Problem to solve. Start the copy at the line containing "Screen dimensions: 398x346" and run it through the last line of the records. Repeat each line exactly; omit pictures.

Stored records:
*** Block opens ***

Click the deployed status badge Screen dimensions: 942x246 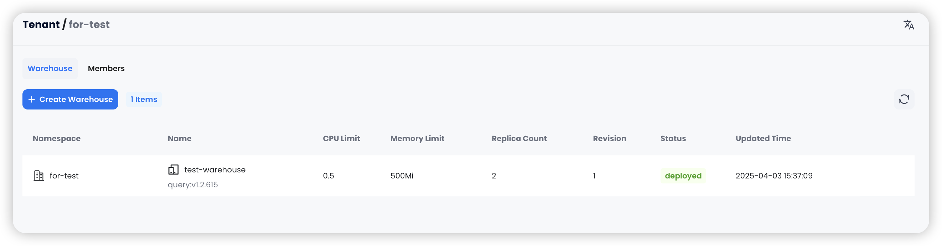tap(683, 176)
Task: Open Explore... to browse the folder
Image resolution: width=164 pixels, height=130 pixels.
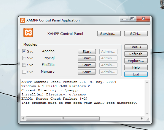Action: 136,61
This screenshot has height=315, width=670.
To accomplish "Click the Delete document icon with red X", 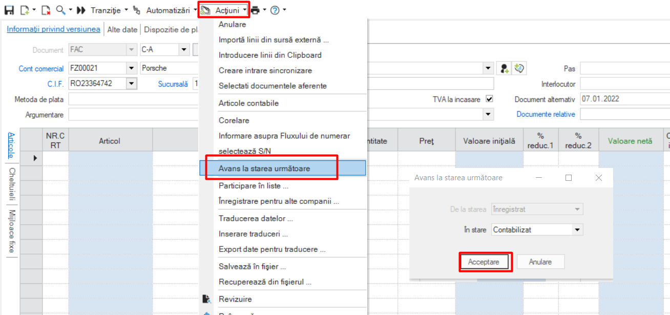I will point(46,10).
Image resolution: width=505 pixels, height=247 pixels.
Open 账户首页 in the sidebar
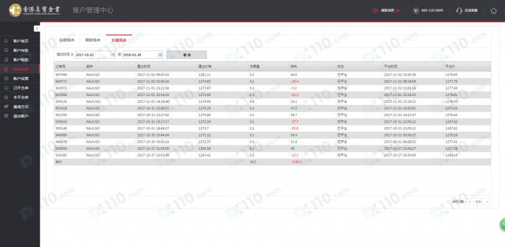tap(20, 41)
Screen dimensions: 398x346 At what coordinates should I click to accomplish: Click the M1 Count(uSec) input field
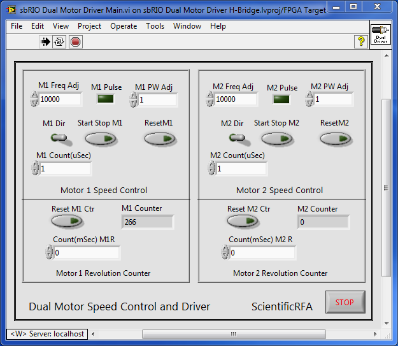coord(65,169)
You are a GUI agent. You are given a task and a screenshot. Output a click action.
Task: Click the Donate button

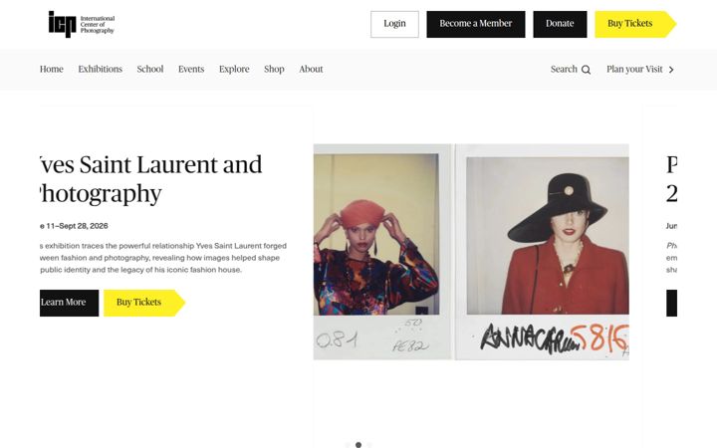(x=560, y=24)
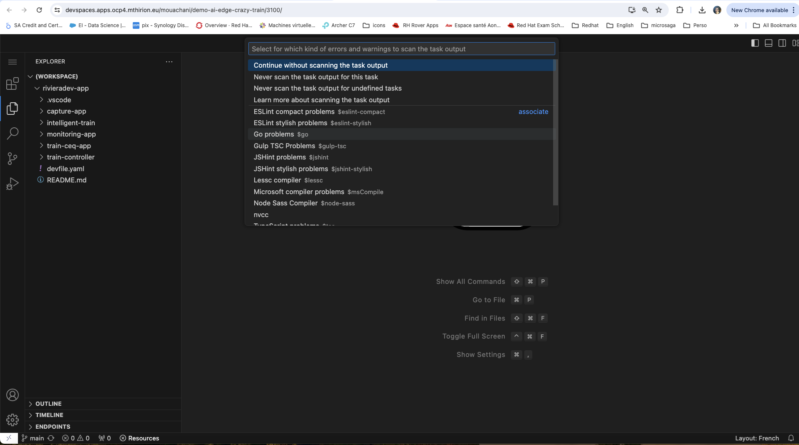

*** Block closes ***

Reply to the exercise.
Screen dimensions: 398x346 At what coordinates should I click to accomplish: Click the M1 Count(uSec) input field
coord(65,169)
You are a GUI agent. You are given a task and a screenshot. Output a click action.
Task: Click the Donate button

(x=560, y=24)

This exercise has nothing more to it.